Pretty Deadly and the Art of Listening/Hearing

Interview by Joe Hughes with Kelly Sue Deconnick about one of my most anticipated books for this year, Pretty Deadly(Emma Rios!)

“I talk a lot about how hard it is to do press on a book while you’re working on it. It’s like you’re making a painting, and every five minutes you have to stop and turn around to explain what the painting is about, but you don’t really know because you haven’t finished the painting yet. But because of this extended Image schedule we had we didn’t really have to do that. I talked about it at the announcement panel when the book was something very different from what it became, but we’ve had the luxury of really developing it and really discovering what it was about.”

I thought that was kind of interesting.  Because of social media, and the way comic press works, it really is kind of a weird process in this way.  It makes the creative process almost like live painting I suppose.

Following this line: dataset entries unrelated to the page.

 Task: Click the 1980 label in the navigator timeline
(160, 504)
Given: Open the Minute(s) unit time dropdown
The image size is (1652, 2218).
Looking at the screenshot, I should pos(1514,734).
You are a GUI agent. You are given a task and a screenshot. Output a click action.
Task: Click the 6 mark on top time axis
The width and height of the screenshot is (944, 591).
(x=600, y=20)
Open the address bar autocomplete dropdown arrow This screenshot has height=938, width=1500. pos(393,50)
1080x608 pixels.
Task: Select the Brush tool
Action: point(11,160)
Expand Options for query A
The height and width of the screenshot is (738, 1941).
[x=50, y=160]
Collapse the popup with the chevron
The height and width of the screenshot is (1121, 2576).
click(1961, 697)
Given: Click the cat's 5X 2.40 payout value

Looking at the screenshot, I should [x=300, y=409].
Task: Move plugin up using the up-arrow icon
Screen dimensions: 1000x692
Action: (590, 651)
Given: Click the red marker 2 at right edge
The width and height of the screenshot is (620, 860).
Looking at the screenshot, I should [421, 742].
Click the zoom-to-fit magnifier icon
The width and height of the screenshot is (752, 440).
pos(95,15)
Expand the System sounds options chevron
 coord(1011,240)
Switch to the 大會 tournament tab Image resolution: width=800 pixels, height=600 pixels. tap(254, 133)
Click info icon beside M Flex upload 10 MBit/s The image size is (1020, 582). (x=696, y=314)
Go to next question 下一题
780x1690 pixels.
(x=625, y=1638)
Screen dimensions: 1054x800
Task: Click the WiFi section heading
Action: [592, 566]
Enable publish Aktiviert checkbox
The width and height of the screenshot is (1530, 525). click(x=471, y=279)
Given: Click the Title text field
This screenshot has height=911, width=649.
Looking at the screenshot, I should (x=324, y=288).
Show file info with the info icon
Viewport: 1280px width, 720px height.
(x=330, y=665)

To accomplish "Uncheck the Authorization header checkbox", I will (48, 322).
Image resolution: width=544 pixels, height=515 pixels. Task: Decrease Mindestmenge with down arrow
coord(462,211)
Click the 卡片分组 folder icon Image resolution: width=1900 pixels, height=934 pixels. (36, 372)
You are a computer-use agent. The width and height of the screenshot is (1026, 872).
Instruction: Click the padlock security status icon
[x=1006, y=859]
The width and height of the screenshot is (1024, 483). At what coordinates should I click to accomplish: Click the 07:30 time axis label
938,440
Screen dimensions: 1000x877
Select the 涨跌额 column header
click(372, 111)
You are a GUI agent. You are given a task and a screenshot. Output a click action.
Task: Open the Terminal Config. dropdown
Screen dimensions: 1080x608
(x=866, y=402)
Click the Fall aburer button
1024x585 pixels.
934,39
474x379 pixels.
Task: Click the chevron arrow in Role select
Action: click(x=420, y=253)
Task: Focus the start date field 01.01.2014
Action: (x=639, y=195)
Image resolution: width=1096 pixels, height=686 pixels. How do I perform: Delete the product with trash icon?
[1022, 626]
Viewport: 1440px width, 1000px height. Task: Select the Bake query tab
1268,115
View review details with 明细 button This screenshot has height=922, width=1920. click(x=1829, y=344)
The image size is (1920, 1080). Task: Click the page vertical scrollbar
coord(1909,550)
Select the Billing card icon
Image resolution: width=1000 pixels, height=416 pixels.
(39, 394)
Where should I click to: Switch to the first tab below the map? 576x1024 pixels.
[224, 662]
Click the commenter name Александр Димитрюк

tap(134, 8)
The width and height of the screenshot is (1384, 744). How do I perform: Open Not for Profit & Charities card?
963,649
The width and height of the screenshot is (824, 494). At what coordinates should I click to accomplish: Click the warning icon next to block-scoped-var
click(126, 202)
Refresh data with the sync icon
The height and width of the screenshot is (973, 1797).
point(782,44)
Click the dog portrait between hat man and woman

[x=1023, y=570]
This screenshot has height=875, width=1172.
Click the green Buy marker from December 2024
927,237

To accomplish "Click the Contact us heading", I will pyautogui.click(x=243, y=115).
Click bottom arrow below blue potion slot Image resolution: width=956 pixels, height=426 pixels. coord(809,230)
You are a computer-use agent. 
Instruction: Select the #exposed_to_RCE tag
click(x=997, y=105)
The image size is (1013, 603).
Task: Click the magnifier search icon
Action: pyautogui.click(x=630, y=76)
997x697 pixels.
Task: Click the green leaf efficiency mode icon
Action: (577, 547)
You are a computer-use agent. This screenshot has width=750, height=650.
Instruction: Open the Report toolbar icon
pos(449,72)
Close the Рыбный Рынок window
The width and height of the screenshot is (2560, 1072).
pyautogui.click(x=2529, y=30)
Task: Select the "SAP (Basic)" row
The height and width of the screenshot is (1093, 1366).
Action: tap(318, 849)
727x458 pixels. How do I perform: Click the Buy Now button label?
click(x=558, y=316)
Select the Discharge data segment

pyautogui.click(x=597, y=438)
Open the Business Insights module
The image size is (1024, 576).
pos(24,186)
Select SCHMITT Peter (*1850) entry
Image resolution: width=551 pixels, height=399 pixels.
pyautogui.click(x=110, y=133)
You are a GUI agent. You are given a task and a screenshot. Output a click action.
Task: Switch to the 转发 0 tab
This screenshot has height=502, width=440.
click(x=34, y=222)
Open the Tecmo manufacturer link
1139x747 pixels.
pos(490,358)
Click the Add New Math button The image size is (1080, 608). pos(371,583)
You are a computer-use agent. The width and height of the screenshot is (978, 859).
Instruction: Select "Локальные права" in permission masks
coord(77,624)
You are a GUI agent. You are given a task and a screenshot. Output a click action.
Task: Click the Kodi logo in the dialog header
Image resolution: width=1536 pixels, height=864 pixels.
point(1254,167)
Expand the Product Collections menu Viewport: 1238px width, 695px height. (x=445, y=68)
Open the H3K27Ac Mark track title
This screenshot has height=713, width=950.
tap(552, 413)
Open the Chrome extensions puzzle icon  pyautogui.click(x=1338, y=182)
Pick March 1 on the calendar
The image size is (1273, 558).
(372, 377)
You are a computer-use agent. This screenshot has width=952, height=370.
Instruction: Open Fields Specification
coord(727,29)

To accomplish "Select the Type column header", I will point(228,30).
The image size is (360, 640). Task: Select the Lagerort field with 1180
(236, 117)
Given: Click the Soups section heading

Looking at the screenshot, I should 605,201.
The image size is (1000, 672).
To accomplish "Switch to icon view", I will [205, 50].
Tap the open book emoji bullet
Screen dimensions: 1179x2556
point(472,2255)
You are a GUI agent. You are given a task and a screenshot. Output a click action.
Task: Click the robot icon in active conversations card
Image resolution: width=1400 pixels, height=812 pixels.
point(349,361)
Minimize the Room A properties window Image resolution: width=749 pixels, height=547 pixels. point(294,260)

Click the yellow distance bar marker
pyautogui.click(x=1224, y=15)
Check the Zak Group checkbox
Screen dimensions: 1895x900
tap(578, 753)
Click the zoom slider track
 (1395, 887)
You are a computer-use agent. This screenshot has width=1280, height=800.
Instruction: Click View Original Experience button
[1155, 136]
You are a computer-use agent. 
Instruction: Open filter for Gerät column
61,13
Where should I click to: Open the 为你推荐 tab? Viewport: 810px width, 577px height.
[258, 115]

I also dug the parts here about listening to the work, rather than telling the work, if that makes sense.  It makes sense to me.  I like that approach rather than, in a lot of interviews it’s about what the writer wanted to bring to this project–or they want to change this, or revamp that.  It’s all very dictatorial.  And probably speaks to the level by which say…something like Uncanny X-men feels very crafted, rather than something that arises organically from listening to the world and the characters and letting them speak through the things that reasonate within you.  I think a lot of writers feel like they need their hand on the wheel, otherwise they’ll end up off the road(for a variety of reasons)–but if you’re really writing, it’s impossible to end up off the road.  Like Keroac said, “you can’t fall off the mountain”.  All is mountain, all is road.  Go places, make mistakes, otherwise what’s the point?  Are you a professional or an artist?